Willingness and desire prompted me. No struggle until I got older and sexuality became this real thing, at that point I guess I did have to deny part of myself. I haven’t really been supported by my family, but they haven’t really been too nosy either. They just accepted that I was straight because it is the norm.

DominicX's avatar

@mrrich724 No struggle for me, no daddy issues, yet 100% homosexual. Put that in your pipe and smoke it.

JonnyCeltics's avatar

Anyone interested in this questions has got to read Michael Warner’s, “The Trouble With Normal.” Seminal and current text on the queer struggle which speaks to heterosexuality and sexual dualism in general.

Coloma's avatar

I’m 100% red blooded american woman and I like penises!

I had the ‘typical’ Jr. high girl on girl exploration, but, I would say it started around 8 years old with my first massive crush on Davey Jones of the Monkees!

Oh my…my little heart was racing with desire even if I didn’t know what desire was at that time. hahaha

Nothing to accept, it is what it is, and I have zero latent homosexual yearnings.

troubleinharlem's avatar

I’m not attracted to girls.

Simple as that.

jlelandg's avatar

NSFW-basically I imagined myself inside a woman and then inside an ass and realized I didn’t want to go there…However when I was a kid I used to imagine women and men inside a bathtub so like the first person said no one is 100% straight or gay.

don’t tell anyone I told you about the bathtub thing!

Blueroses's avatar

Well my first memory of a compulsive desire to kiss somebody was another girl (I didn’t at that time). I found boys were easy to convince and being socially justifiable in my little hick Western town, I stuck with that choice only for many years.
Glad I grew out of it, but I still like boys too.

Winters's avatar

Pretty much it all happened when I was five, (un)fortunately. Parents were away, babysitter was doing homework and I was watching tv. back then we had cable and my flipping through channels landed me on the playboy channel, and my mind went to a happy place. Ever since then, I pretty much just worshiped the female body, that’s the closest I’ll get to the gates of heaven per say.

janbb's avatar

I’ve had issues about my sexuality but not my orientation.

spykenij's avatar

@HungryGuy – How am I being intolerant? I’m not the one excluding a group of people in the subject. I just simply stated my feelings on the matter. I’m not going overboard and asking to have it taken off and I’ve even discussed it further with a gentleman who was curious as to why I felt offended. He raised a good point though, homosexuals have done their research on this topic, yet it has not been as widely discussed for heterosexuals. I immediately felt excluded unfairly, but I’m still posting and no one’s crying or bleeding. Fair enough?

Jeruba's avatar

At about age 5 or 6, when I knew I liked little boys, there were no issues of sexual orientation. The existence of anything but straight heterosexuality was hidden from me until I was a senior in high school. Given the times and the conventions of the times, there was no alternative in the social structure of things. So there never was a question. It was automatic and taken for granted, and I never felt any resistance to it or any reason to resist.
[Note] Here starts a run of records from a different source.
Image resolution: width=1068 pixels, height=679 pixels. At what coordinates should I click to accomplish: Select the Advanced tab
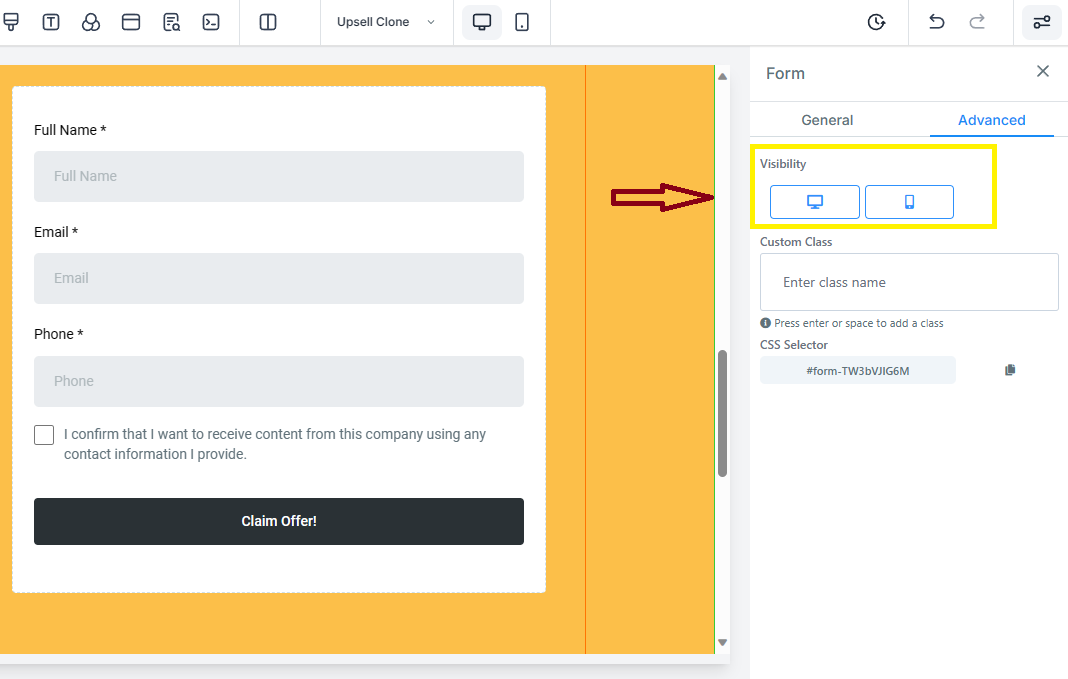(x=991, y=120)
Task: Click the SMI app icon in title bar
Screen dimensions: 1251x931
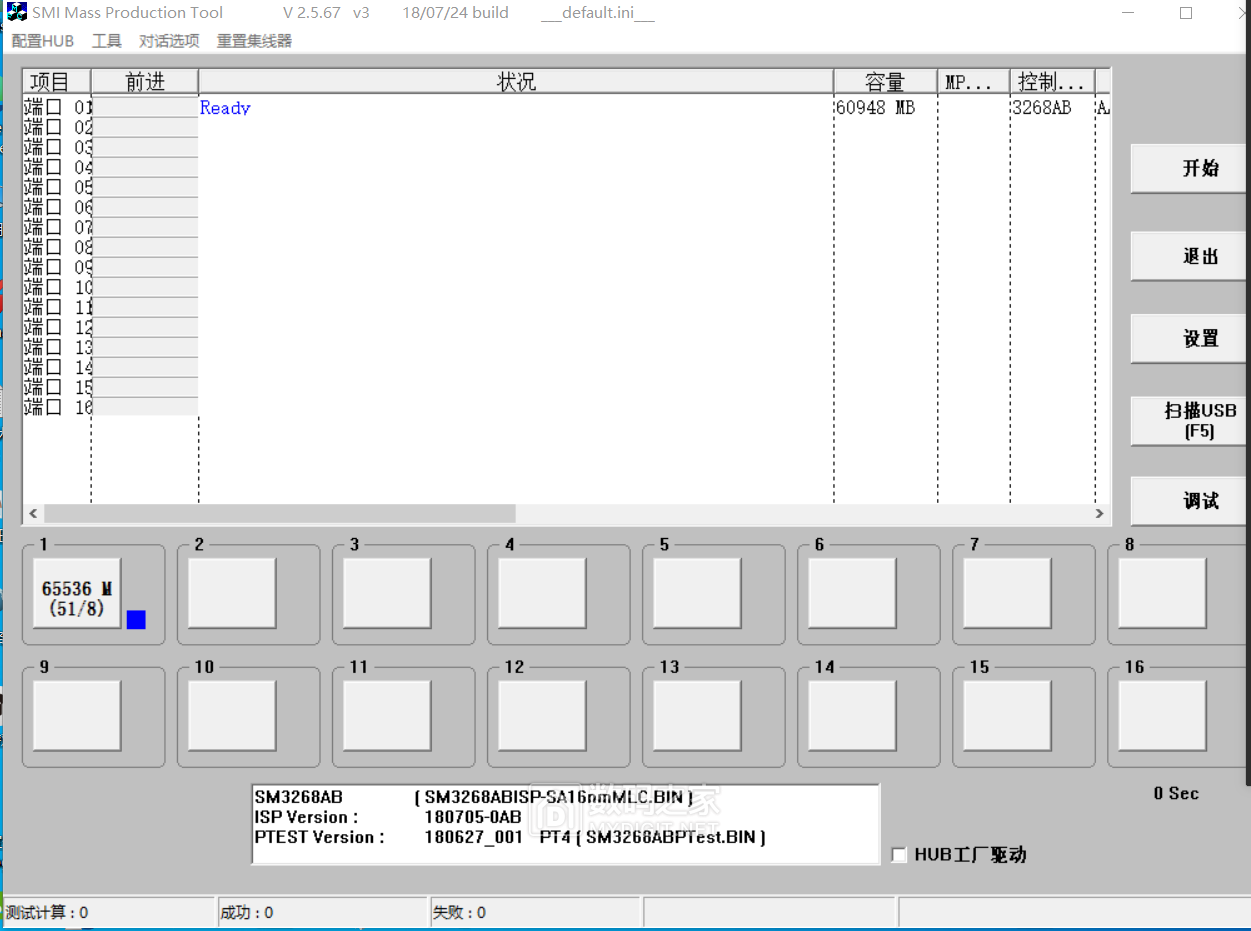Action: [16, 13]
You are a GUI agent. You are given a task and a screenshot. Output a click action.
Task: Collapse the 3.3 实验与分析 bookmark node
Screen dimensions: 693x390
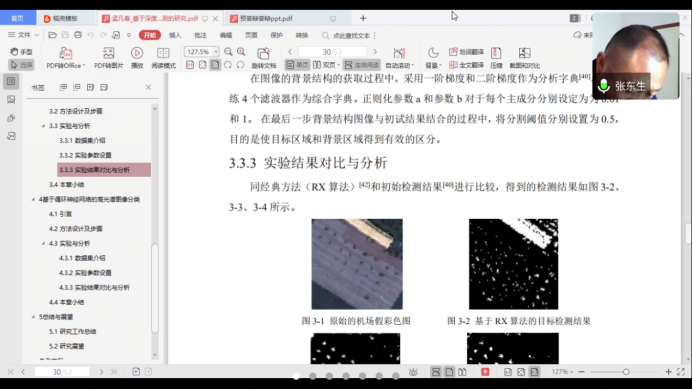click(43, 126)
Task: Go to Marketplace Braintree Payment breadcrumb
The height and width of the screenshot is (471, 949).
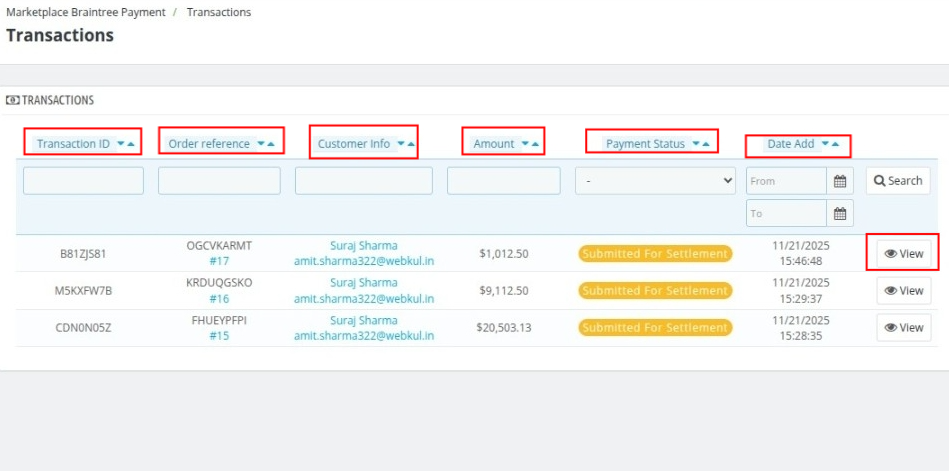Action: coord(86,12)
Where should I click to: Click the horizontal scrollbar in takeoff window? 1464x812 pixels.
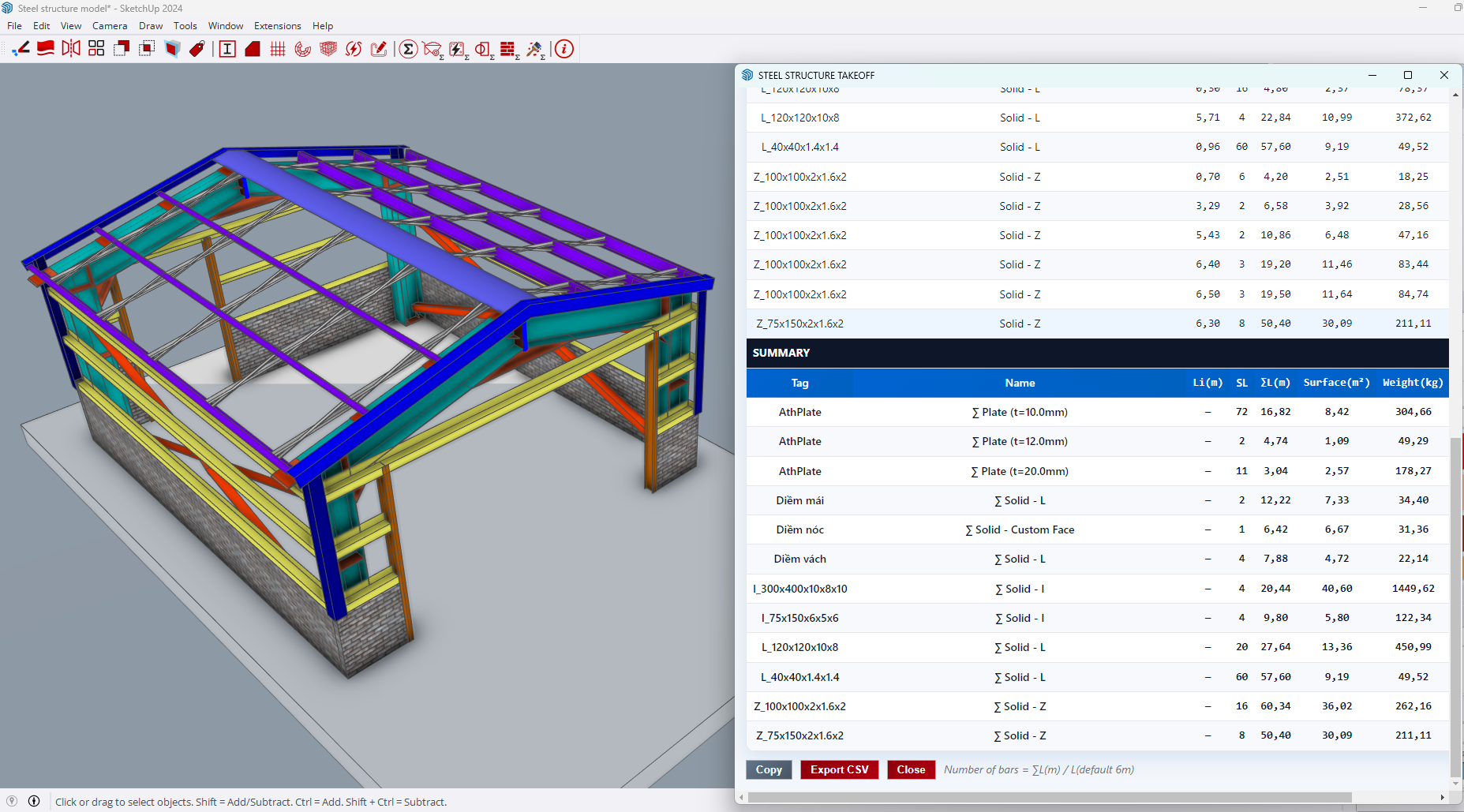1050,797
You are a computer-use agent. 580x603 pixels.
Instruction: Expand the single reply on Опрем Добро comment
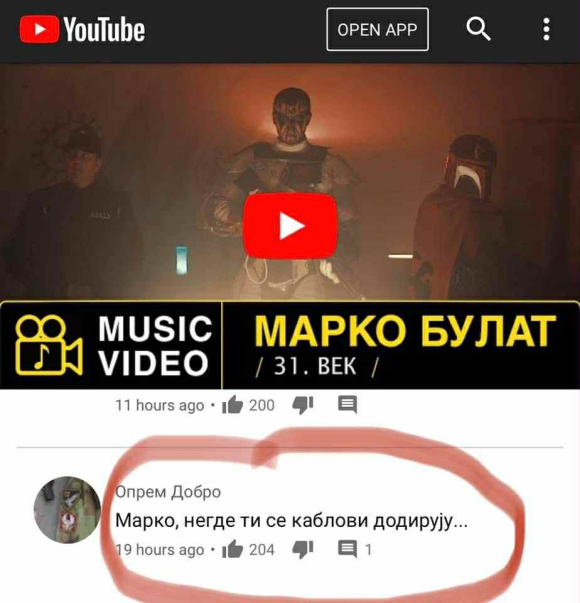click(x=354, y=549)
Simone_De_Beauvoir's avatar

@mrrich724 My god, I must let my therapist know he’s treating queers only – he’ll go nuts, lol

absalom's avatar

@HungryGuy

First you said there was no process and that you began noticing girls. And then: Didn’t have to think about it at all. My hormones did all the “thinking” for me.

But then you suggested that choice has some involvement. So I guess what I’m wondering is where the aspect of choice came in for you in particular, since your mention of thoughtless (and presumably automatic) attraction seems to contradict that possibility.

Coloma's avatar

I can speak candidly about transitioning to turbo jet orientation in my hot tub.

Beyond homo & hetero lies the land of the scrubbing bubbles! lololol

Jude's avatar

@mrrich724 I would say that around 6, I knew that there was some different about me. I was fond of other girls. When I played house with my girlfriends, I always wanted to be the Dad and be married to my g/f, the Mom. I had crushes on female babysitters. No Mommy and Daddy issues for me at that point.

Simone_De_Beauvoir's avatar

@mrrich724 Maybe you missed the sarcasm. Oh, and btw, I did have issues with my father’s alcoholism and his beating us and all that, yet I have zero issues with being with men or women or trans people. To assume sexuality based on abuse is misinformed.

Blueroses's avatar

@Coloma mechasexual: The other option!

JilltheTooth's avatar

For me it was never a choice or a struggle, it just simply is as it is. I did a lot of growing up on Fire Island so I was in my teens before I found out that people who had different feelings from mine were not the “norm” and had to struggle with friends and family to be who they were. That confused me more than anyone’s orientation.

Coloma's avatar

@Blueroses

Technology infiltrates vast spaces. lol

bkcunningham's avatar

I’m new here and perhaps you know each other and that makes it easier to read this thread. It is very confusing to read the statements thinking it is comments under the topic: For heterosexuals only.

Anyway, I am 100 percent hetrosexual. As far as sexual attraction, I love men. I love their smell, their looks, their attitudes, their bodies, their hands, their broad shoulders, the way they want to take charge. I like hair on a man’s chest. I love the look of a man’s bottom. I love to feel a face with a little bit of stubble…mmm, mmmm to me that is so sexy. I love to feel protected and taken care of by a man.

It wasn’t something that developed. When I reached puberty, I knew I liked boys. Never had to ask myself who turned me on or who I was attracted to. It was always the opposite sex.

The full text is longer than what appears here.